## RAW RECORDS
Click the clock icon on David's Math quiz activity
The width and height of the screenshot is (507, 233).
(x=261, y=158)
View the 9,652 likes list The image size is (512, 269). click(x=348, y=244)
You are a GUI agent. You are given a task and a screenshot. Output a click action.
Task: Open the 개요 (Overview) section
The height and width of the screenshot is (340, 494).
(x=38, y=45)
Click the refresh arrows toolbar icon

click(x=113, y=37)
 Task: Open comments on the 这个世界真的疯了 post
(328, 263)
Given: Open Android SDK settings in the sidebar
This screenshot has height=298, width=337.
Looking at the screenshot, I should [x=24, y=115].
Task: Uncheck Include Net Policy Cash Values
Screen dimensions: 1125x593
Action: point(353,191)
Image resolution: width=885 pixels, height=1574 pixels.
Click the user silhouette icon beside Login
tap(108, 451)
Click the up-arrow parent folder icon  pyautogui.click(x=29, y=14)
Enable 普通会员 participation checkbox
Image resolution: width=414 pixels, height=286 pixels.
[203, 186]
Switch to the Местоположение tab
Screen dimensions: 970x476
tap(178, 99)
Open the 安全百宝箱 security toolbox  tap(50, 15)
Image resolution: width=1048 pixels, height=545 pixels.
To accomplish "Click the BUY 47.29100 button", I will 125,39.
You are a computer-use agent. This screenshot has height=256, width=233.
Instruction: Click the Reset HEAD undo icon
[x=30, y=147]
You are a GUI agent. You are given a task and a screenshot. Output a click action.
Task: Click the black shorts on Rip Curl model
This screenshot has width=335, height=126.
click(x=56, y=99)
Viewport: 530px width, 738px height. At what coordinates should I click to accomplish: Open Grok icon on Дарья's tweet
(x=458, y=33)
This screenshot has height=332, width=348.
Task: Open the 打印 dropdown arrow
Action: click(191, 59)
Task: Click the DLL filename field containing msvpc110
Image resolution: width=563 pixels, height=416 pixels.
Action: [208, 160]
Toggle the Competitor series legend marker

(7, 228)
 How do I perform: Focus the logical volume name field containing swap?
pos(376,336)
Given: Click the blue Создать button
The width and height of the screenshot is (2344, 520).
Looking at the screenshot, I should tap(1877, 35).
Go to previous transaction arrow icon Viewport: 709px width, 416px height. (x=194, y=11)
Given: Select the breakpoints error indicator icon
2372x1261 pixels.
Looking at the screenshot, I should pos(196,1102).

## WHAT IS BEING ASKED
Copy out all of the material above, word for word, without changing anything.

## THE RESPONSE
Click the clock icon on David's Math quiz activity
The width and height of the screenshot is (507, 233).
(x=261, y=158)
View the 9,652 likes list The image size is (512, 269). click(x=348, y=244)
You are a GUI agent. You are given a task and a screenshot. Output a click action.
Task: Open the 개요 (Overview) section
The height and width of the screenshot is (340, 494).
(x=38, y=45)
Click the refresh arrows toolbar icon

click(x=113, y=37)
 Task: Open comments on the 这个世界真的疯了 post
(328, 263)
Given: Open Android SDK settings in the sidebar
This screenshot has height=298, width=337.
Looking at the screenshot, I should [x=24, y=115].
Task: Uncheck Include Net Policy Cash Values
Screen dimensions: 1125x593
Action: point(353,191)
Image resolution: width=885 pixels, height=1574 pixels.
Click the user silhouette icon beside Login
tap(108, 451)
Click the up-arrow parent folder icon  pyautogui.click(x=29, y=14)
Enable 普通会员 participation checkbox
Image resolution: width=414 pixels, height=286 pixels.
[203, 186]
Switch to the Местоположение tab
Screen dimensions: 970x476
tap(178, 99)
Open the 安全百宝箱 security toolbox  tap(50, 15)
Image resolution: width=1048 pixels, height=545 pixels.
To accomplish "Click the BUY 47.29100 button", I will 125,39.
You are a computer-use agent. This screenshot has height=256, width=233.
Instruction: Click the Reset HEAD undo icon
[x=30, y=147]
You are a GUI agent. You are given a task and a screenshot. Output a click action.
Task: Click the black shorts on Rip Curl model
This screenshot has width=335, height=126.
click(x=56, y=99)
Viewport: 530px width, 738px height. At what coordinates should I click to accomplish: Open Grok icon on Дарья's tweet
(x=458, y=33)
This screenshot has height=332, width=348.
Task: Open the 打印 dropdown arrow
Action: click(191, 59)
Task: Click the DLL filename field containing msvpc110
Image resolution: width=563 pixels, height=416 pixels.
Action: [208, 160]
Toggle the Competitor series legend marker

(7, 228)
 How do I perform: Focus the logical volume name field containing swap?
pos(376,336)
Given: Click the blue Создать button
The width and height of the screenshot is (2344, 520).
Looking at the screenshot, I should tap(1877, 35).
Go to previous transaction arrow icon Viewport: 709px width, 416px height. (x=194, y=11)
Given: Select the breakpoints error indicator icon
2372x1261 pixels.
Looking at the screenshot, I should pos(196,1102).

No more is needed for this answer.